Task data:
#####
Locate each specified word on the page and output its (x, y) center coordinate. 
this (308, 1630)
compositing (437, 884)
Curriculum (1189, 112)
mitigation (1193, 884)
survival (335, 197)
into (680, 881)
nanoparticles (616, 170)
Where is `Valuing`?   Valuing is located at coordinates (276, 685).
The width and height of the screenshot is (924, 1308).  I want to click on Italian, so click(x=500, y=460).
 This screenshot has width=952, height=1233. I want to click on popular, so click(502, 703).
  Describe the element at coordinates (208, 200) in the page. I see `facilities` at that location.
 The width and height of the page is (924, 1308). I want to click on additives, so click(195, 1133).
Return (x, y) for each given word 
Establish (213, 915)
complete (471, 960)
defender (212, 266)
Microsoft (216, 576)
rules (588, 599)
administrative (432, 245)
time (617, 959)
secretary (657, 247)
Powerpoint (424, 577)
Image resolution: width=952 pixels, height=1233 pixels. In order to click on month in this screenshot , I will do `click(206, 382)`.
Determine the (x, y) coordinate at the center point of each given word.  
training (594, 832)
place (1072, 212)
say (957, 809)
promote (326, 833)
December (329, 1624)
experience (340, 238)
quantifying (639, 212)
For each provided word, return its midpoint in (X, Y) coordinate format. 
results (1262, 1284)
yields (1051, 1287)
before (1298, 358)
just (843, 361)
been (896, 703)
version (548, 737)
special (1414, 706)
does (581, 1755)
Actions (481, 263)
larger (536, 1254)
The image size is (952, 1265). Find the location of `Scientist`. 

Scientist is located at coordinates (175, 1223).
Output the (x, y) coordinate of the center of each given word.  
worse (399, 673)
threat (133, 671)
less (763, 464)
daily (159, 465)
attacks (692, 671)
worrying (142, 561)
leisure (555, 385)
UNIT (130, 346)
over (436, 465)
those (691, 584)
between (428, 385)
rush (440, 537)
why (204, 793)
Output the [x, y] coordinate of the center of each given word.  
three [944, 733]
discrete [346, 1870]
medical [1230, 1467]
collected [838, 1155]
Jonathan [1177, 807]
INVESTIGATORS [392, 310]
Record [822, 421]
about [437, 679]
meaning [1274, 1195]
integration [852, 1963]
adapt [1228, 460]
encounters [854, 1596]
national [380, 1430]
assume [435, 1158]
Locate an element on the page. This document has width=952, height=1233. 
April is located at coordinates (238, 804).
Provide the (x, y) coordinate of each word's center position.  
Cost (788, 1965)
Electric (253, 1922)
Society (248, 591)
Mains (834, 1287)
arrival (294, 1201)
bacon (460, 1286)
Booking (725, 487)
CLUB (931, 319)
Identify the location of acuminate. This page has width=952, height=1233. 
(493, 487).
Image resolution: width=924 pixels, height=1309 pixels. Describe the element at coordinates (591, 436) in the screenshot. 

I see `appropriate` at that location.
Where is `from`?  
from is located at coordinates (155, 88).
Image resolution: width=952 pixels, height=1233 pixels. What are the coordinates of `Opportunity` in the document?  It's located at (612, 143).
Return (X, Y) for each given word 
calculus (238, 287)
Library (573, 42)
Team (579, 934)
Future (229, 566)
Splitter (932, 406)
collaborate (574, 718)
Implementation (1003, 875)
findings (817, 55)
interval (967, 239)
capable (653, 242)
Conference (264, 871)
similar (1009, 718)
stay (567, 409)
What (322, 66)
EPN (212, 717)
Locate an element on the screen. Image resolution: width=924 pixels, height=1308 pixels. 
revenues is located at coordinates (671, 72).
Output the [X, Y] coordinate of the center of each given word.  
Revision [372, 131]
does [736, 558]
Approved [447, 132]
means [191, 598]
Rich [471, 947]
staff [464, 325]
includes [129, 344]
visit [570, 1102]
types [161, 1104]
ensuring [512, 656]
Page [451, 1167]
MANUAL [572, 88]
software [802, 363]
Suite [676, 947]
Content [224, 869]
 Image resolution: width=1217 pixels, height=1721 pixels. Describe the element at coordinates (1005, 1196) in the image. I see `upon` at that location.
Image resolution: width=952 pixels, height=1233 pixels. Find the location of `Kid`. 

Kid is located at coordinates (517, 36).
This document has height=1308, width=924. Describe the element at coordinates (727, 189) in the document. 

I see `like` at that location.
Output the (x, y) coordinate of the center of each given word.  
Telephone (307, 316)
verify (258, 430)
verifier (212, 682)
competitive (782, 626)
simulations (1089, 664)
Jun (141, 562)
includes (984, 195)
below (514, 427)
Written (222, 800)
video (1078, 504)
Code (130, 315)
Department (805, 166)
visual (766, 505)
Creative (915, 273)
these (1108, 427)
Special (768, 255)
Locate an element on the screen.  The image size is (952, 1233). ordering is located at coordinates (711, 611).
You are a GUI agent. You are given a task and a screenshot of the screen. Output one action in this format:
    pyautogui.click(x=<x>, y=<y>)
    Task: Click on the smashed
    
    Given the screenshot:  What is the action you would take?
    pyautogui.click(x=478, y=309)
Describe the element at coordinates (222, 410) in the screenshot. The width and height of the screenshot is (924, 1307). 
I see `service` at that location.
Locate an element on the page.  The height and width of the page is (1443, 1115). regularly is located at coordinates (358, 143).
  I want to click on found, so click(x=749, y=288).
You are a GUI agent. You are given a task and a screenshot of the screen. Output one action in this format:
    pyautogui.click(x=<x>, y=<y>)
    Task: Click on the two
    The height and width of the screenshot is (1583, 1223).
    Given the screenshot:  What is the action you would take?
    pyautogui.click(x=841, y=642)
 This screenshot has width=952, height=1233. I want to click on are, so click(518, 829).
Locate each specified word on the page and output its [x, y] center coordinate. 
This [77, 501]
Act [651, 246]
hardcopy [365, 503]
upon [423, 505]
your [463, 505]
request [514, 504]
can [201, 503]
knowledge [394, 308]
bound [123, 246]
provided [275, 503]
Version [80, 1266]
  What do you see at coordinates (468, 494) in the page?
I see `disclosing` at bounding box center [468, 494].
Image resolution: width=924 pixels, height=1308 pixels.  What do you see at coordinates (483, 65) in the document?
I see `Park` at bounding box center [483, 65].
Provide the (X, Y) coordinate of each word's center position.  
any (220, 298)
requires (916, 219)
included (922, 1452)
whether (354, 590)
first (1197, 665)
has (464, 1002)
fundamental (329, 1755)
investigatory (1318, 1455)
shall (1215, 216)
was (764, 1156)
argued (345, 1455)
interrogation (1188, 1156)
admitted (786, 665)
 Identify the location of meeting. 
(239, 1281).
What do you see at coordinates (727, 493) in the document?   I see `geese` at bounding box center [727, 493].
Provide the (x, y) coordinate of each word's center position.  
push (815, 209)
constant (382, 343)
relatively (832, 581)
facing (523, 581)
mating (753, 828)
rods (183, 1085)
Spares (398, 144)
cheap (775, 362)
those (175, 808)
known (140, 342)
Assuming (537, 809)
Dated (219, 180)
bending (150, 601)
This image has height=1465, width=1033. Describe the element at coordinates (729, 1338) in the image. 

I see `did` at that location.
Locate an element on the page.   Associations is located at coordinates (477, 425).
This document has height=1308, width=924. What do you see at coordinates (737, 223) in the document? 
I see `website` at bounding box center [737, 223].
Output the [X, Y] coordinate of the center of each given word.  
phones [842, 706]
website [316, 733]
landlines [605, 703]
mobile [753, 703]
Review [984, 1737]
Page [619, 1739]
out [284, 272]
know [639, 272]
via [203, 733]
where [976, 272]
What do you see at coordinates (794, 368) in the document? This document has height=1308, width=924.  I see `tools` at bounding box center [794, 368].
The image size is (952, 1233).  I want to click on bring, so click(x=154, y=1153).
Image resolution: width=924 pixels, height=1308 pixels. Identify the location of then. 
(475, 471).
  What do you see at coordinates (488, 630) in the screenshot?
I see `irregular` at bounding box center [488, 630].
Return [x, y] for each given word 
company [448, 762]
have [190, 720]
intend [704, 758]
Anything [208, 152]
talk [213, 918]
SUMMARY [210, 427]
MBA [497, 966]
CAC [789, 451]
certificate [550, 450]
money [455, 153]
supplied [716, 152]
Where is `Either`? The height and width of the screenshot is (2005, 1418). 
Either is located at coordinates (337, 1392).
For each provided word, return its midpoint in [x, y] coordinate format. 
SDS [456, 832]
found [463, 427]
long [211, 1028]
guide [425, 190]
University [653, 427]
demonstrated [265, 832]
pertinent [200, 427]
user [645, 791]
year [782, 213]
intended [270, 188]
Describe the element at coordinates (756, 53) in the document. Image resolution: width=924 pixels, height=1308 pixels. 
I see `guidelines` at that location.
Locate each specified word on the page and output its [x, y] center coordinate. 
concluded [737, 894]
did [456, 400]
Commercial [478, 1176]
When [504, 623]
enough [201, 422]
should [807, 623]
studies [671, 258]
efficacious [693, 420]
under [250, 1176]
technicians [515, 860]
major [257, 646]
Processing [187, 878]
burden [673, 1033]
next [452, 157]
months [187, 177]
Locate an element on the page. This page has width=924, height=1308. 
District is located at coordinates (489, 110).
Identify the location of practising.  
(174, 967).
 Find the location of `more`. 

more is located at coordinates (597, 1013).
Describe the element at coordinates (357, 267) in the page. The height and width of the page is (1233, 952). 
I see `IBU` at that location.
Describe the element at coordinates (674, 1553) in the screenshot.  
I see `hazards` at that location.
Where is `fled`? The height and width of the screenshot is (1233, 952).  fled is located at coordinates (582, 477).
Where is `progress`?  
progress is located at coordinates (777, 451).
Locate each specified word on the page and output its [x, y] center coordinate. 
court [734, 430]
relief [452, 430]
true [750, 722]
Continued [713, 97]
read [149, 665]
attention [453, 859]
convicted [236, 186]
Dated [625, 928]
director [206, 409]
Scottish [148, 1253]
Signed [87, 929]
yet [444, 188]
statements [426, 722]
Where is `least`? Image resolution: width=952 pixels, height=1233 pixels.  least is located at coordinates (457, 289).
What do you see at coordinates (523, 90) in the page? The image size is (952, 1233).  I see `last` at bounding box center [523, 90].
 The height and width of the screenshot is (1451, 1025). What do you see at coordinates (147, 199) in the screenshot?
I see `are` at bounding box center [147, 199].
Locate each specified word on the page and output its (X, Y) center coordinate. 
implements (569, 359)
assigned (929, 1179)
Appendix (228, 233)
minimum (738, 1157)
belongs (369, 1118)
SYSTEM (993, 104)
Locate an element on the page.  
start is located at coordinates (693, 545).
#####
Stated task: Copy the records word for word, from the line with "requires (916, 219)" to the line with "push (815, 209)", including both of those lines.

Output of the exercise:
requires (916, 219)
included (922, 1452)
whether (354, 590)
first (1197, 665)
has (464, 1002)
fundamental (329, 1755)
investigatory (1318, 1455)
shall (1215, 216)
was (764, 1156)
argued (345, 1455)
interrogation (1188, 1156)
admitted (786, 665)
 Identify the location of meeting. 
(239, 1281).
What do you see at coordinates (727, 493) in the document?   I see `geese` at bounding box center [727, 493].
Provide the (x, y) coordinate of each word's center position.  
push (815, 209)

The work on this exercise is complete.